In recent decades, racial profiling has been one of the most controversial issues in American policing. Estimates using national survey data reveal that approximately 32 million Americans report being victims of racial profiling. Federal legislation to prohibit racial profiling has been repeatedly introduced in Congress, but has not yet been enacted. In the absence of federal law to prohibit profiling, many states have adopted laws to address concerns about racial profiling within their borders. These laws encompass a variety of approaches to the problem, including prohibiting profiling, collecting data on the race and ethnicity of stopped drivers, and establishing procedures for reviewing profiling complaints. Some states also require racial profiling training for officers, create racial profiling advisory boards, or specify accountability measures for officers who engage in profiling. To date, 32 states have adopted at least one racial profiling law.
A key aim of public policy adoption research is to explore the internal state characteristics associated with the decision to adopt a particular policy. This study contributes to the criminal justice policy adoption literature by exploring the state-level characteristics associated with the adoption of racial profiling laws. Drawing from the racial profiling, racial threat, and public policy adoption literatures, I examine the effects of functional, social, and political determinants on two racial profiling policy outcomes. First, I model the likelihood of adopting any racial profiling law. Second, I model the comprehensiveness of state racial profiling policies. Policy comprehensiveness is measured using a numeric index that reflects the scope and strictness of each state’s racial profiling laws. Creation of this index is a key contribution of the current research.

### Required tasks
[A] In the passage on state racial profiling laws, how many states have adopted at least one such law?
[B] Carry the passage on state racial profiling laws forward from its last sentence.
The lines after this have nothing to do with the passage.

### Data excerpt
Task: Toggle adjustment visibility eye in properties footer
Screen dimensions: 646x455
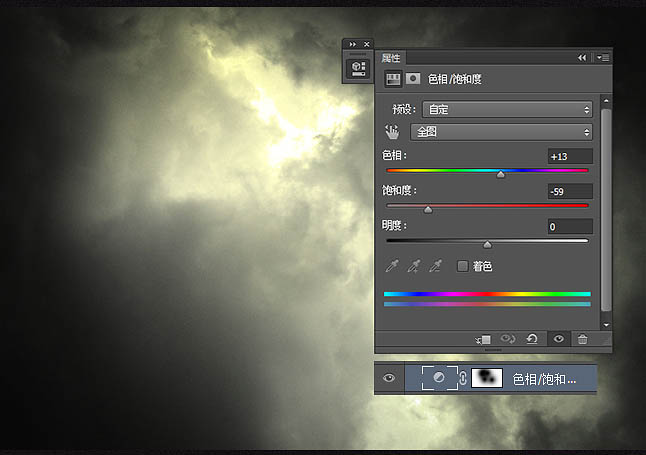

### Responses by task
[A] 32 states.

[B]
Results find no support for the influence of functional determinants on racial profiling policy outcomes, and only limited support for the influence of social factors. Several political determinants, however, have large effects on both the likelihood of adopting a racial profiling law and the expected policy comprehensiveness score. States with larger percentages of Democratic legislators and a history of greater overall policy innovativeness are more likely to adopt a racial profiling law and to have more comprehensive profiling policies. When controlling for these factors, however, a measure of Democratic voters has negative effects on both the likelihood of adoption and the expected policy comprehensiveness score. Results also find evidence of a positive relationship between state population size and the comprehensiveness of racial profiling policies.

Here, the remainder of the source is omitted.